FIG. 5 illustrates the gain obtained on a vehicle, thanks to the mounting of a torsional beater, as described in FIG. 4, under conditions of full engine load. Curve A, relating to the excitation of the engine between 1000 and 2500 revolutions / minutes, translates the torsional acyclism corresponding to the second harmonic of rotation of a four-cylinder engine. Curve B represents the response of the gearbox to this excitation, in the absence of a torsional beater, and curve C represents the corresponding response of a gearbox equipped, in accordance with the invention, with a beater in torsion at the end of its primary shaft. Curves B and C show a particularly effective damping of oscillations between 1500 and 2000 revolutions / minute. The example illustrated in FIG. 5 is purely indicative and in no way limits the scope of the invention.

Without departing from its scope, it is possible to mount the beater, at the end of a secondary shaft of the gearbox, or inside the casing.

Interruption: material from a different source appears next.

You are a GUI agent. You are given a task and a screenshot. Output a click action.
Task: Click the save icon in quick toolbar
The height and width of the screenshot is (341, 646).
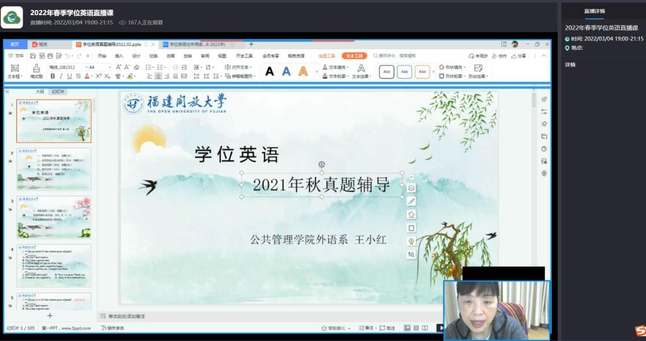point(32,56)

Furthermore, the frequency range over which the oscillations are damped also depends on the elastic characteristics of the drummer and its radius, which determine its natural frequency of vibrations.

Without limiting the scope of the invention to these, it is possible to identify three preferred applications of the damping device proposed by the invention: - the elimination of the problems of grinding at full load
("foot in") appearing during revivals at low revs,
mainly between 1500 and 2000 rpm, - elimination of vibrations which can develop at low load
and at low speed, in particular between 1000 and 1500 revolutions / minute, and - the reduction of "neutral noise", when the engine is running
at idle, vehicle stopped.

In conclusion, the implantation of a torsion thresher on a shaft of the gearbox, in particular of its primary shaft, assures the latter, for the same inertia, an efficiency greater than the known damping devices.

Claims (1)

 tll Vibration damping device in a chain of  power transmission comprising a combustion engine  internal (1) ensuring the movement of a vehicle by  via a clutch (4) and a gearbox  (5), characterized in that it has a rotary inertia element  (11) rotated by the gearbox (5). [2] Vibration damping device according to the  claim 1, characterized in that the element (11) is a  torsional beater mounted on a shaft (10) of the gearbox  gears (5). [3] Vibration damping device according to  claims 1 or 2, characterized in that the element of inertia  (11) is placed inside the casing (12) of the gearbox  gears (5). [4] Vibration damping device according to  claims 2 or 3, characterized in that the mixer  torsion (11) is mounted on the primary shaft (10) of the gearbox  gears (5).  [5] Vibration damping device according to  Claims 2, 3 or 4, characterized in that the mixer  twist (11) is fixed on one end of the shaft (10),  protruding outside the casing (12). [6] Vibration damping device according to  Claims 2, 3 or 4, characterized in that the mixer  torsion (1I) is fixed on a tip (18) attached to a  end of the shaft (10), and protruding outside the casing  (12).  [7] Vibration damping device according to one of  Claims 2 to 6, characterized in that the beater in  torsion (11) has a central part (13) and a part  annular (14) metal, joined by a ring of material  elastic (15). [8] Vibration damping device according to  claims 5 or 7, characterized in that the mixer  torsion (11) is fixed by a screw (16), on the end of the shaft  (11).  [9] Vibration damping device according to  claims 6 or 7, characterized in that the mixer  torsion (11) is fixed by a screw (16), on the end piece (18)  reported at the end of the shaft (11). [10] Vibration damping device according to  claims 8 or 9, characterized in that the screw (16) is  engaged through a washer (17), retained against the  beater (11).